Can you determine a set of values from a set of distinct sums

Consider an array of positive integers $A$ of length $n$. Now consider the set of sums of all the contiguously indexed subarrays of $A$. For example if $A = (1,3,5,6)$ then the set would be $S_A = \{1,3,5,6,4,8,11,9,14,15\}$.

If the sums of all contiguously indexed subarrays are distinct (as they are in the example above), does the set of these sums uniquely specify the set of integers in the array the sums were calculated from?

We can certainly compute the smallest element in the original array as it is the smallest element in $S_A$. Similarly there must be a value in the original array which is the largest value in $S_A$ minus the second largest.

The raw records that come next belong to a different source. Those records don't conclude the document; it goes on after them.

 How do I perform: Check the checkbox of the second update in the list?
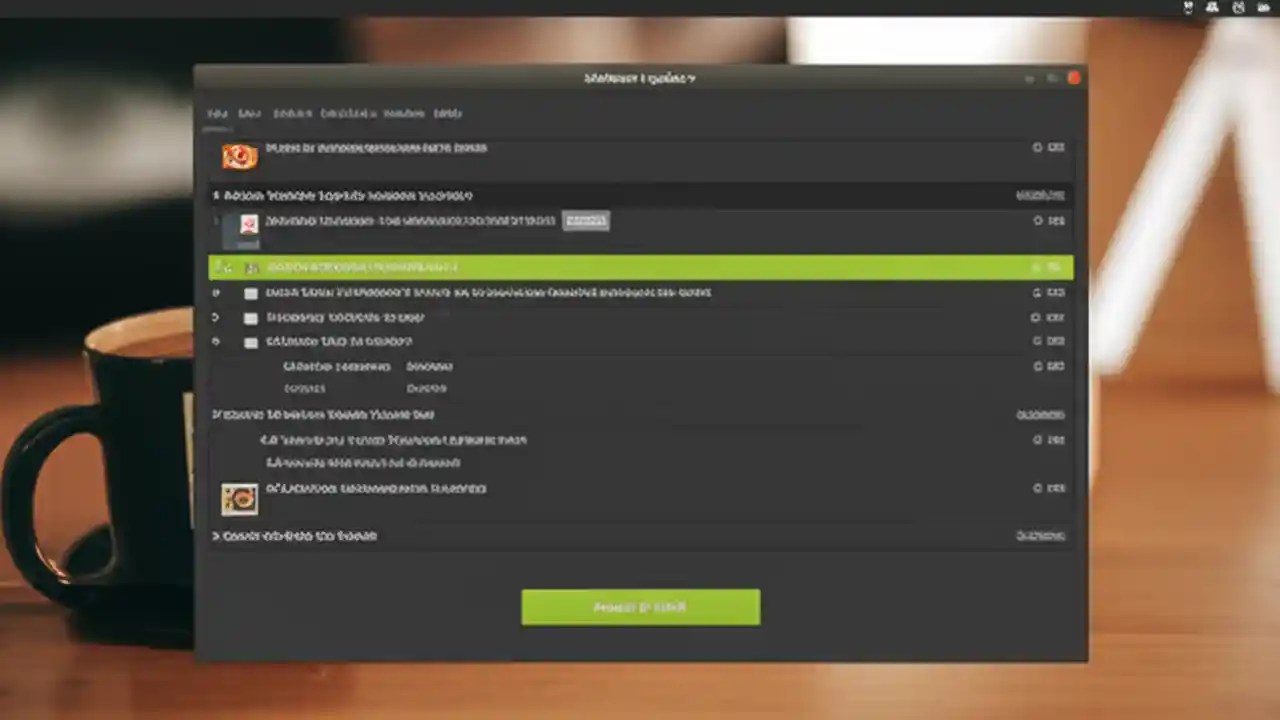[251, 317]
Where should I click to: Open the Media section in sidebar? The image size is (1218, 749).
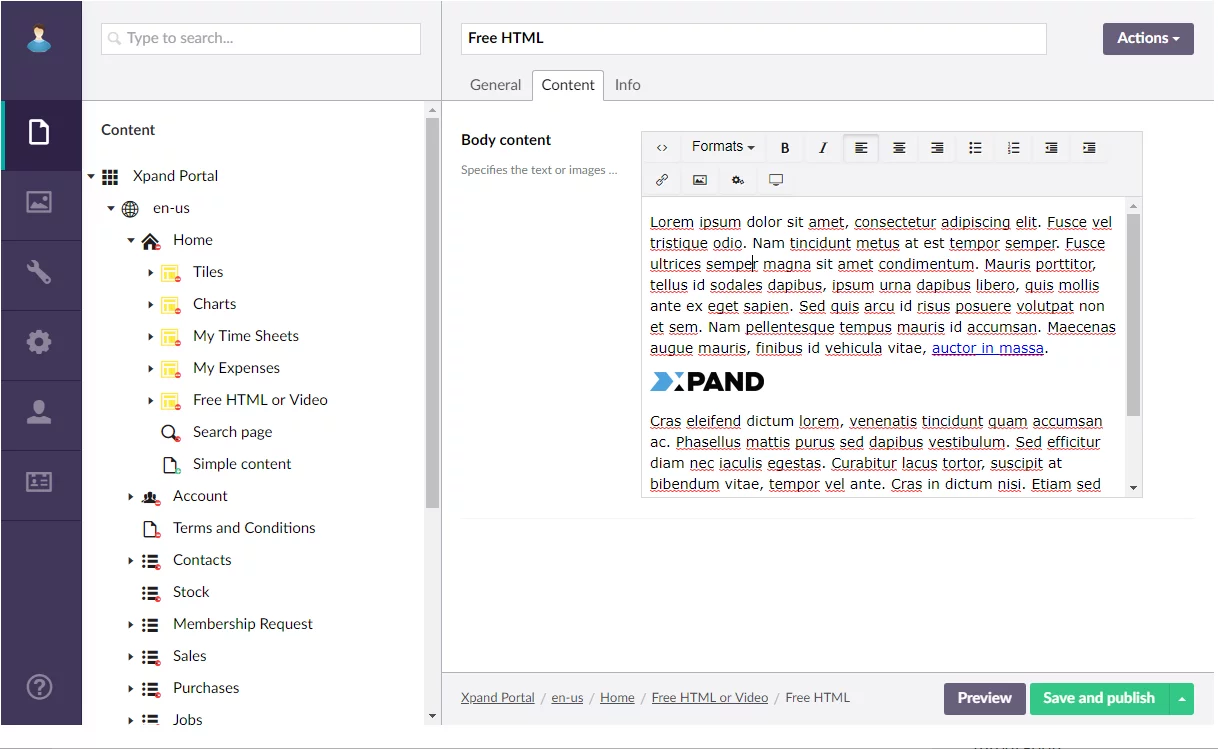(39, 202)
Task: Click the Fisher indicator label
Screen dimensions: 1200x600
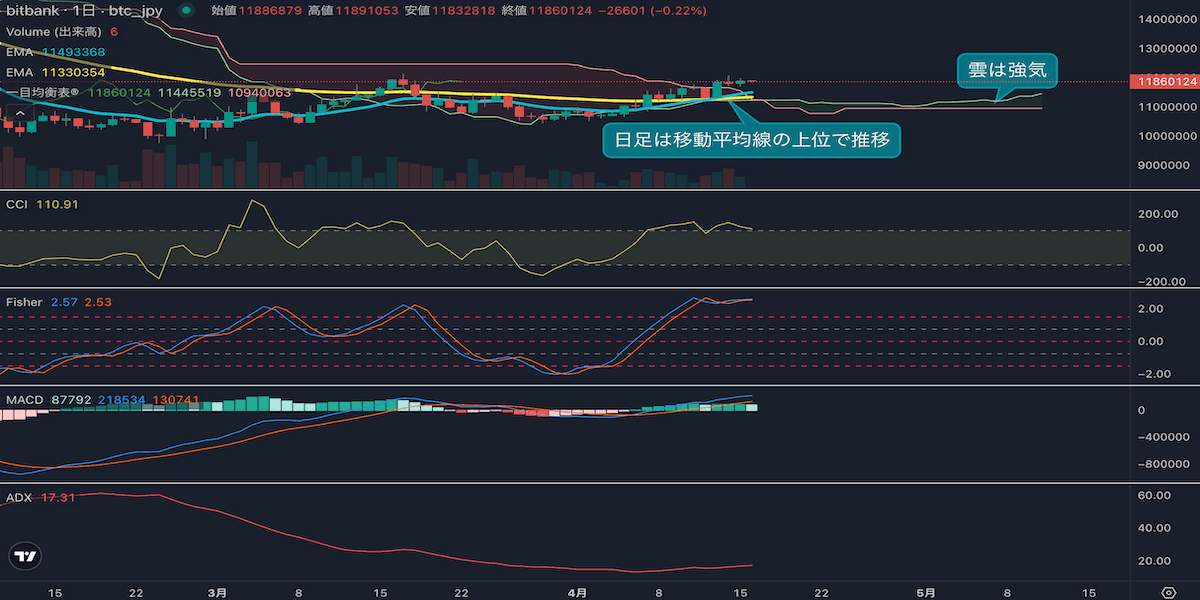Action: 24,301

To show one of the subtleties of this problem, consider $A = (1, 6, 2, 3)$ and $S_A = \{1, 6, 2, 3, 7, 8, 5, 9, 11, 12\}$. We can immediately tell from $S_A$ that $1$ occurs somewhere in $A$. Similarly we can tell that $2$ occurs somewhere in $A$. But what can we tell about $3$? If $1$ and $2$ were next to each then as $1+2=3$ we would know that $3$ can't be in $A$. But if $1$ and $2$ are not next to each in $A$ then we know $3$ must be in $A$. How do we tell which case we are in?

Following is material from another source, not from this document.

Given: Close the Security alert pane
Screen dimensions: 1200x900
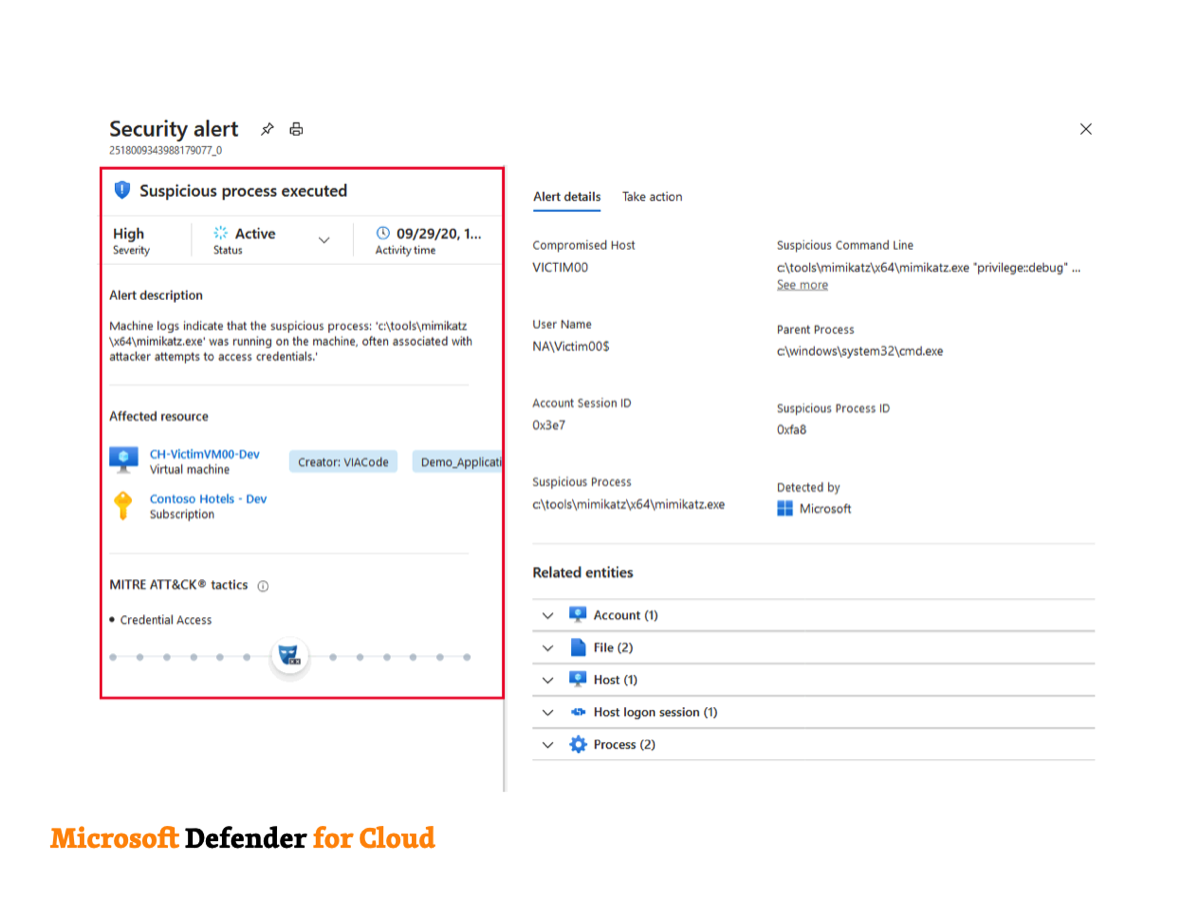Looking at the screenshot, I should pyautogui.click(x=1086, y=129).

The answer turns out to be NO. Take $A = (4, 6, 5, 2, 1)$ and $B = (3, 8, 2, 4, 1)$. We have that $S_A = S_B$ but the set of elements in $A$ and $B$ are distinct.

Solution 1:

The answer turns out to be NO. Take $A = (4, 6, 5, 2, 1)$ and $B = (3, 8, 2, 4, 1)$. We have that $S_A = S_B$ but the set of elements in $A$ and $B$ are distinct.